Mere Brother Ki Dulhan (Movie Review and Rating)

The ApunKaChoice movie review of Mere Brother Ki Dulhan.

Rating:
3 stars out of 5

Now, this one is a dynamite of a Dulhan. She loves her can of beer and doesn’t mind wetting her whistle if bhang is on the flow. She kicks the living daylights out of a guy who tries to cozy up forcibly, and, on the other hand, happily abducts another one who refuses to elope with her. She is a livewire, a loose cannon and a rocker babe all rolled into the stunning form of a Dulhan you’d take home at your own peril. And she wouldn’t have been the same if not for Katrina Kaif who makes this Yashraj presentation more about the bride than the brothers.


Yup! Katrina Kaif, the same gal who’s been branded to have a plastic smile and an abysmal lack of talent by her harshest critics. It’s the same Kat who builds up your curiosity and steals the show in this good to middling matrimonial rom-com, while Imran Khan tries to keep pace with the femme fireball but falls short of matching her vivacity.

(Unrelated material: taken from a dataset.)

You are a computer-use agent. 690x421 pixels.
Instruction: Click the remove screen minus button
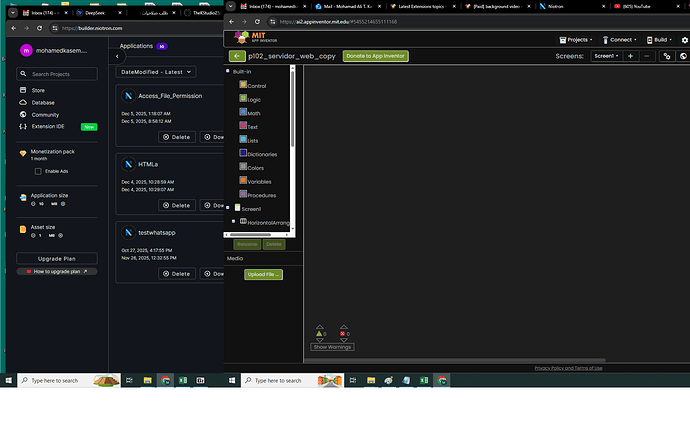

As for the film, it is an entertaining one-time watch with a Bollywood fan’s fix of fun and masti from start to end. For its own good, Mere Brother Ki Dulhan never drifts into needless melodrama, never gets serious -- let alone weepy -- but always breezes by with tongue-in-cheek hilarity. That, besides Kat, is its USP.

Kush (Imran Khan) is searching for a suitable bride for his brother Luv (Ali Zafar) who’s settled in London. After rejecting a number of outrageous wannabes, he zeroes down on Dimple (Katrina Kaif) a feisty tomboy of a girl he had an encounter with a few years back. Luv approves of his brother’s choice and agrees to the match. But as the wedding preparations progress in full swing, Kush and Dimple end up falling for each other. Now they have only two options: either elope or hatch an ingenious plan that enables them to get married without causing emotional hurt to anyone. They choose the latter. It’s a tough task, but, with a bit of shrewdness and chicanery, not impossible.

In his maiden directorial attempt, Ali Abbas Zafar takes a simple, no-frills-attached approach to tell a feelgood story that may at places fail to tap the comedic potential of the situations in the plot, but oozes dollops of charisma of the lead actors. Katrina hasn’t looked and acted so well so far. She’s the film’s heartbeat. Take her out, and you are left with a limp script inaptly shouldered by a strictly average Imran Khan and an affected Ali Zafar.

Must admit though that the references of the old songs do add some wicked fun to the plot, be it Ali Zafar eloping with his girlfriend Pia (Tara D’Souza) on a rickety cycle with the altered version of the song “Meri Pyari Bindu” (from Padosan) playing in the background, or Imran and Ali’s skimpily dressed girlfriend playing badminton to the raunchy tune of Helen’s “Piya Tu Ab Toh Aaja”. There’s also a nod to Salman’s Dabangg when Ali Zafar quaffs tumbler after tumbler of bhang and is tagged “Da.Bhang” man.

It’s this juvenile, chuckle-worthy humour that makes you look beyond Katrina Kaif, who, for me, is the film’s hero.